There are moments when I actually think that maybe my 22 years of education do have relevance in my work life. After all, I spend most of my time writing. I've had the opportunity to use a liberal studies background to promote a liberal studies masters program. And lately, I've been able to play a poor man's Christopher Guest and produce mockumentary videos for clients.

But then I go to cnn.com and see the banner ad above, and all my thinking about the state of 21st century communication, the graphics on the evolution of "brand" that I throw out at meetings, my careful thoughts on how to keep the high school yearbook relevant in the era of Facebook... fly into the irrelevance void, because THIS is what actually works on people.

What I don't understood--and I remember starting to feel this way sometime in the 80s when Budweiser launched its Spuds McKenzie campaign--is how I can't seem to convince a drowning man to put on a life jacket, while apparently other people can sit in a meeting with people who make 10 times their annual salaries and blow them away with, "Okay, here it is... a man and woman with really big heads!"

Wait a minute, less than $1,498 a month?

Comments

The Wordman said…
bad design for a craptastic culture. how do they track sales based on some of these awful web ads? (and I wonder if the companies that pump out these dogs out are hiring...)
Anonymous said…
The secret? Simple. Aim low and promise free money (and if you can throw in sex it's a lock).
msmaupin said…
Stop and think the way "normal" people react to anything "odd"--embarrassed giggles and squeals: "look at that! Big heads! And a half mil on a house for only $1400? I'm in! Duh!"
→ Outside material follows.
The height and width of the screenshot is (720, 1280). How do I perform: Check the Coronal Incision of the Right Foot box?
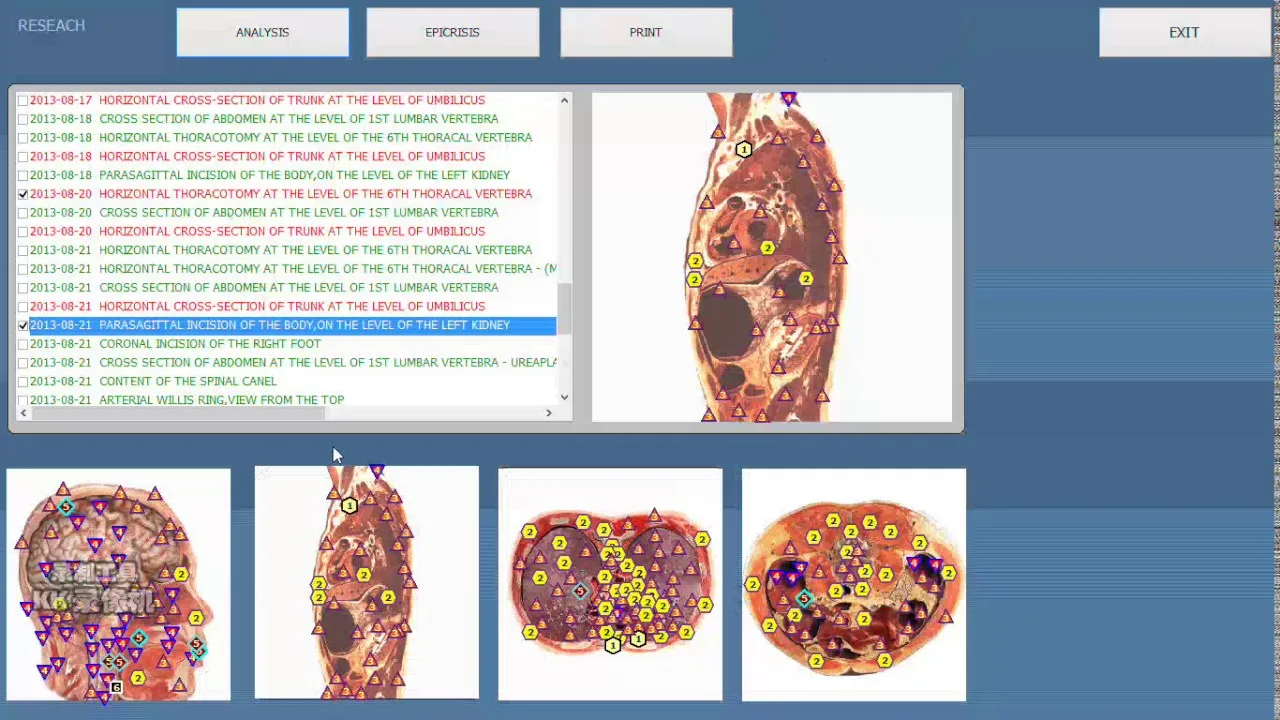click(23, 344)
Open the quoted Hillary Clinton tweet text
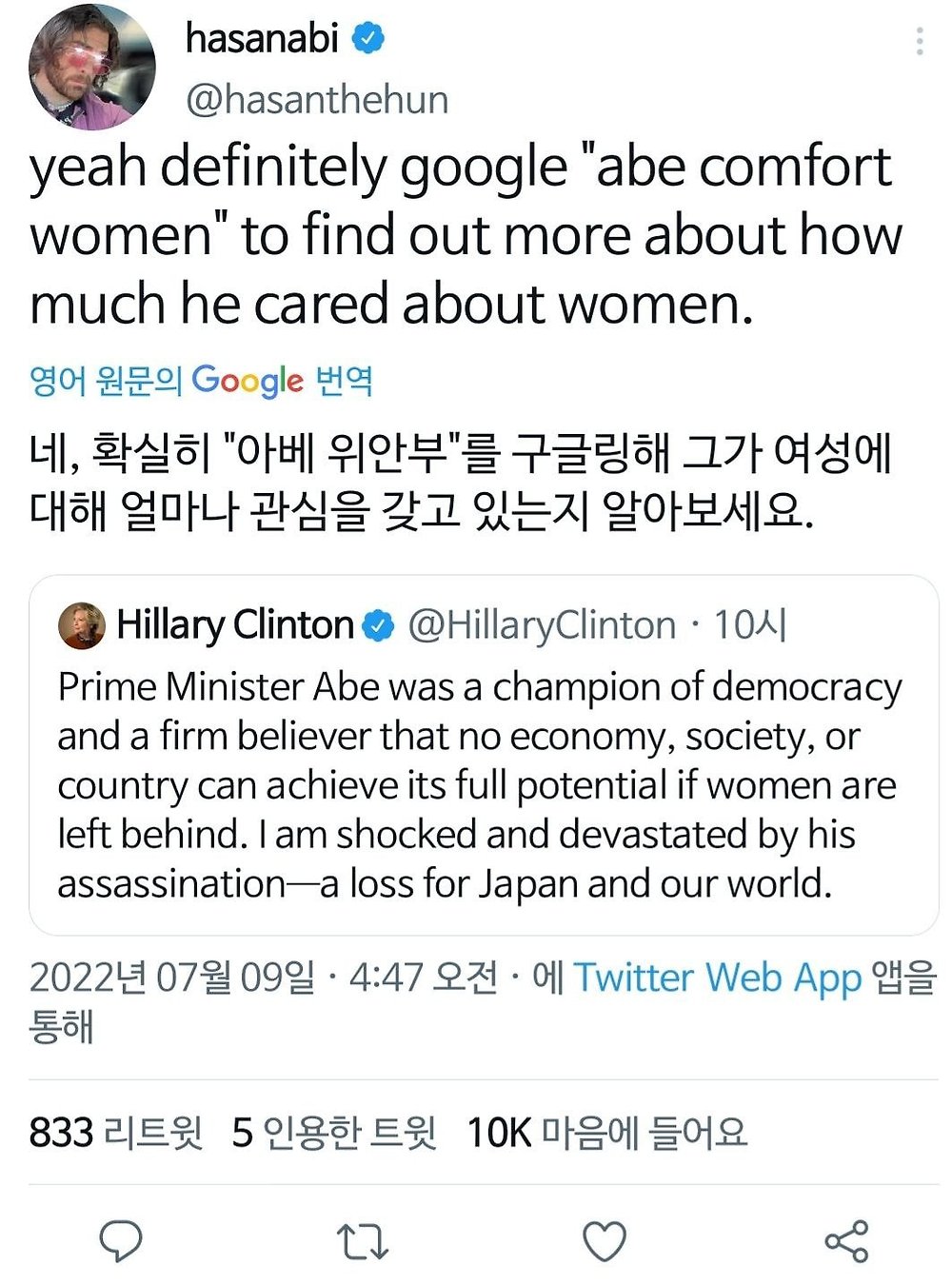This screenshot has height=1284, width=952. (x=479, y=785)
However, I'm always encouraged when I see how many people on the light rail are reading--all kinds of books, magazines, newspapers--this is a reader's town and that's great.

To paraphrase Christ: "There will always be stupid people."
Anonymous said…
I scanned that and thought: "It's an ad about mortgages and their heads are exploding. Makes sense."

Then I realized you can finance a $500,000 house in Minnesota for half what I pay in rent for a Manhattan studio...and then my head exploded.
Marc Conklin said…
"From the land of sky blue waters!" Come on, move to flyover land. The Hamm's bear is always right.
Anonymous said…
But there's mosquitos. And people who only jog one way around Lake Harriet BECAUSE THAT'S WHAT THE SIGNS SAY.

And no one to deliver beer to my apartment at 2 AM.